Она почувствовала, как его объятия сжались еще крепче.
— Я хочу, чтобы ты для меня кое-что сделала. Да и для себя тоже.
Она слегка отодвинулась от него, пристально глядя в его глаза.
— Я хочу, чтобы ты немедленно вышла за меня замуж. Сегодня же вечером.
Выйти за него замуж. Как страстно желала она этого еще сегодня днем и как она хочет этого и сейчас, вот в этот момент.
— Не говори глупостей. У нас даже нет лицензии. — Боже, как может она так спокойно говорить?
— Тогда завтра. Мы завтра же непременно пойдем, в Сити-холл.
— Но…
— Никаких но. Мы поженимся до того, как твой отец вернется. Без всякого шума… Хорошо, милая?
Мозг Евы отчаянно работал. Как ему объяснить, что со времени их последней встречи многое изменилось? Он обязательно захочет узнать, что именно случилось. А она ни в коем случае не хочет рассказывать ему. Да, Ева живет теперь с петлей, на шее. Ей остается только ждать, когда кто-нибудь: инспектор Квин или этот огромный ужасный сержант Вели — подойдет и затянет петлю потуже. Но если она выйдет замуж за Дика, эта петля затянется и на его шее. Она потащит за собой и Дика. Нет, она не может этого сделать. Поднимется скандал, шумиха в газетах, эти корреспонденты присосутся, как пиявки…
Внутренний голос говорил ей: «Расскажи все. Расскажи ему. Он поймет. Он поверит тебе. Он поможет».
Поможет? Нет. Ведь в конце концов все против нее, и если он узнает все факты… Но Терри Ринг знает все и… Да, и теперь она в его руках.
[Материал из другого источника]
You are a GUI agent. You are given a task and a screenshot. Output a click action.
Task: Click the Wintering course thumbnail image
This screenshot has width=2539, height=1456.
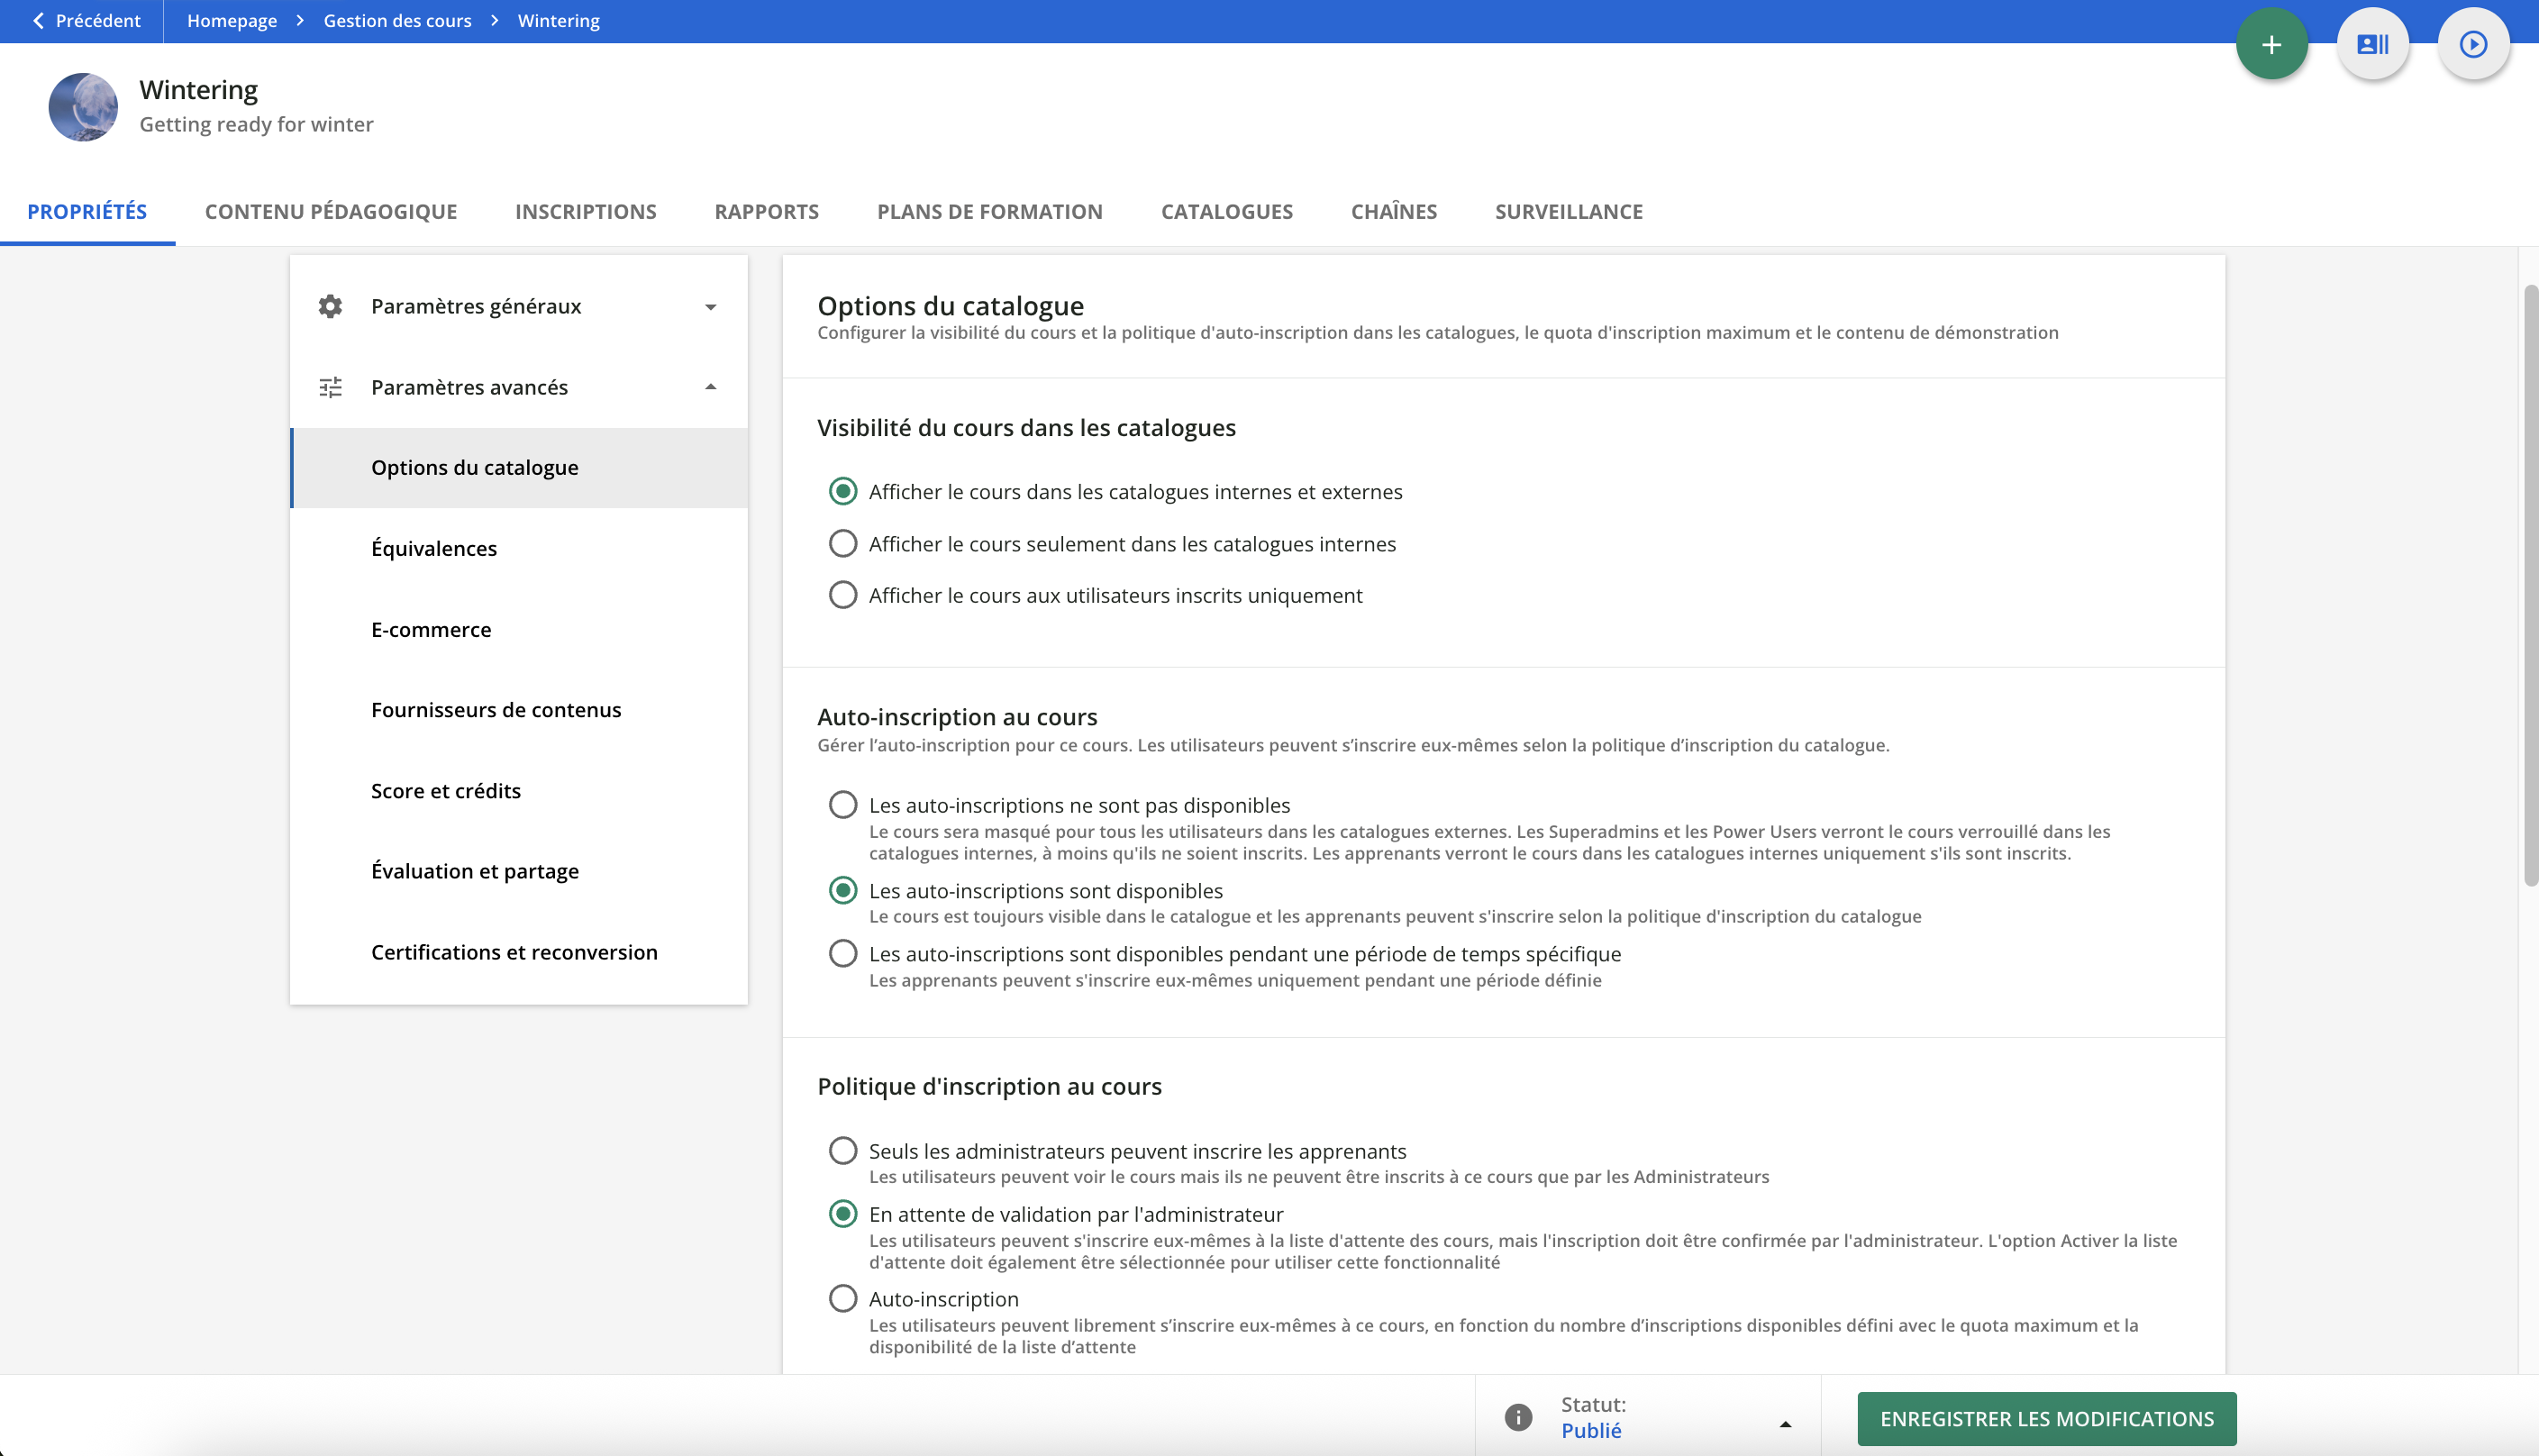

Он преследует какие-то личные цели. Она лишь пешка в его игре. Он ведь не верит в ее невиновность. И как может кто-нибудь поверить? Как может поверить Дик? Кроме Евы, больше никто не мог убить Карен, так сказал Терри Ринг. И пожалуй, это уж будет чересчур: требовать даже от любящего человека, чтобы он поверил тебе перед лицом таких вопиющих фактов. А она никогда не сможет остаться с Диком, если только он допустит мысль, что она способна на убийство.
Все против нее. Как-то она горячо поспорила с Карен… Из-за чего это произошло? Она не помнит. Но спор был очень горячим, и Элси — бывшая служанка Карен — подслушала. Конечно же, они раскопают Элси, они теперь раскопают все и всех, кто был связан с Карен… А потом — это было всего несколько месяцев назад, — когда доктор Макклур сообщил о своем намерении жениться на Карен, Ева была против. Ева всегда считала Карен немного странной, она никогда не любила ее. И все об этом знали. Слишком уж много тайн вокруг Карен, слишком многое скрывалось, а люди обычно скрывают те вещи, которых следует стыдиться. И Карен знала об отношении к ней Евы. После помолвки мисс Лейт с доктором Макклуром Ева и Карен были взаимно вежливы, но это была только оболочка, скрывающая неприязнь. А вдруг они узнают…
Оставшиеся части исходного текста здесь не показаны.